Gérard Thériault (1939-2001)


Gérard Thériault, sculpteur de Baie St-Paul a réalisé un buste à la mémoire du célèbre peintre Cornélius Krieghoff. Le monument, érigé sur la Grande-Allée, à Québec, près de la maison du peintre, a été dévoilé le 12 septembre 2001 en présence de la propriétaire de cette maison historique, Mme Esther Greaves.

Sa lignée : Jehan – Claude – Germain – Claude – Paul – Jacques – Jean-Baptiste – Anselme - David - Adhémar - Gabriel.

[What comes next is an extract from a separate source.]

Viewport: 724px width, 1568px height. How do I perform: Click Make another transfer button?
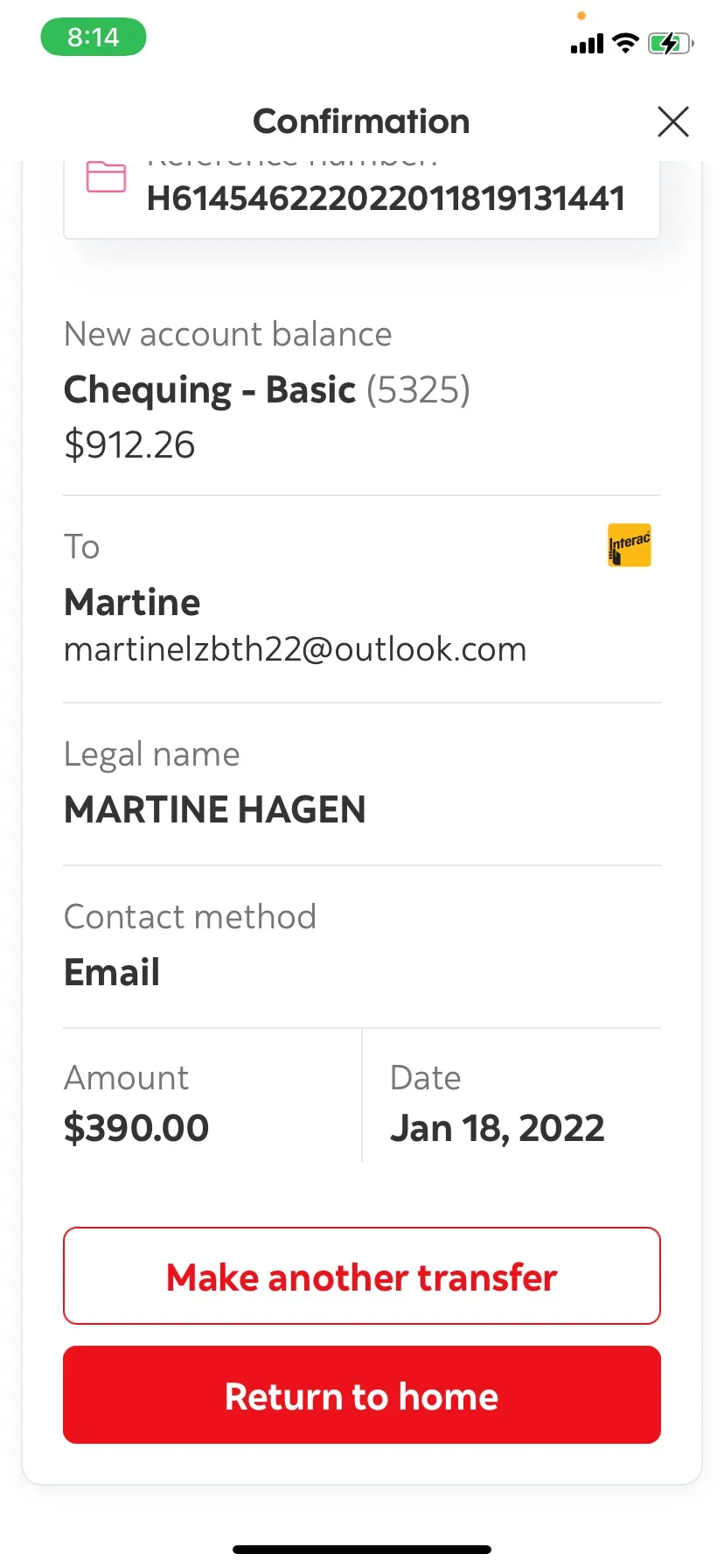click(362, 1276)
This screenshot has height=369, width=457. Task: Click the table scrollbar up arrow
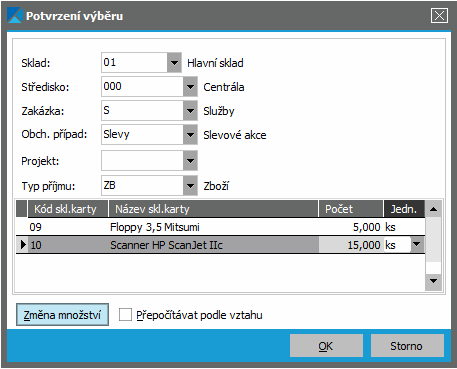click(x=433, y=209)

À la mémoire d’un petit géant.
Par Claude Frappier


Gérard Thériault est né à Cap-Chat en Gaspésie le 22 janvier 1939. Il n’a que quatre ans quand il déménage avec sa famille sur une terre de colonisation dans l’arrière-pays gaspésien.
À 14 ans, à l’instigation d’une tante qui a remarqué son talent, il quitte la terre familiale pour aller étudier à Montréal. D’abord à l’école du Meuble, où il apprend l’ébénisterie, puis aux Beaux-Arts, où il affine sa technique artistique.
En 1959, il a 20 ans quand il part pour Sept-Îles, ville de la côte Nord qui connaît un véritable boom économique. C’est là qu’il commence à gagner sa vie comme lettreur et peintre d’enseignes, un métier où il excelle et qu’il exercera pendant plus de 30 ans.
Son goût de l’aventure le conduit ensuite aux Bahamas, puis à Québec. En 1964 il s’établit pour de bon à Baie-Saint-Paul, comme plusieurs membres de sa famille.
Jusque dans les années 90, il y exerce son métier, dans le vaste atelier qu’il s’est construit près de son étonnante maison en forme de pyramide, elle aussi l’œuvre de ses mains habiles, où il vit avec Claire, sa femme, qui enseigne à la polyvalente de l’endroit.
Les cours d’art qu’il suit à Baie-Saint-Paul en 1989 et 1990 lui donnent le goût de se jeter à corps perdu dans l’aventure de la création. Ce qu’il fait graduellement au point de se consacrer exclusivement à son art vers le milieu des années 90.
Sa mort survenue jeudi de la semaine dernière a mis un terme à sa belle aventure, mais il laisse derrière lui le souvenir d’un homme attachant et une œuvre qu’on n’a pas fini de découvrir.

Parcours de l’artiste

Quand il décide de se consacrer exclusivement à son art, Gérard Thériault est déjà un sculpteur sur bois accompli. C’est un art qu’il pratique depuis l’enfance : les visages, les corps n’ont plus de secrets pour lui. Mais il lui faut trouver sa voie, sa manière propre en quelque sorte. Comme c’est un habile artisan, doublé d’un inventeur à l’occasion, il ne craint pas d’explorer divers matériaux et surtout de les amalgamer entre eux. En naissent alors des œuvres surprenantes, insolites même, où les divers éléments s’entrechoquent et s’interpénètrent. Même la peinture est mise à contribution parfois.
Rapidement, Gérard Thériault se fait connaître en participant à des expositions de groupe, à Baie-Saint-Paul, à Pointe-au-Pic et à Québec où ses affinités avec le monde amérindien sont remarquées. En 1992, certaines de ses sculptures sont exposées en France, dans le cadre d’une exposition qui réunit trois artistes de Charlevoix en Charente-Maritime.
À l’été 1992, il tient une importante exposition solo à la polyvalente Saint-Aubin de Baie-Saint-Paul. Intitulée " Mémoire de géants ", elle comprend des œuvres où s’affirme sa tendance à réunir des matériaux hybrides qui heurtent les idées recues et surprennent. La plus grande douleur y côtoie la plus grande sérénité.
C’est à cette occasion qu’on découvre également le goût de l’artiste pour des œuvres monumentales. Au fil des ans, ses œuvres sont achetées par des collectionneurs d’un peu partout au Québec, au Canada, aux Etats-Unis et en Europe. Au lieu de s’évertuer à faire carrière dans les galeries et les musées, l’artiste ouvre son atelier aux visiteurs, il participe à divers événements et place ses œuvres monumentales en toutes sortes d’endroits, dans Charlevoix et ailleurs.
Son intérêt pour la figure humaine ne se dément jamais. On lui doit encore en 2001 les bustes en bronze des peintres Clarence Gagnon et Cornelius Krieghoff. Celui de René Richard (en bois) devrait bientôt trouver sa place à la bibliothèque de Baie-Saint-Paul.
L’analyse de son œuvre reste à faire, mais d’ores et déjà tous reconnaissent que Gérard Thériault a été un artiste original, authentique et profondément humain.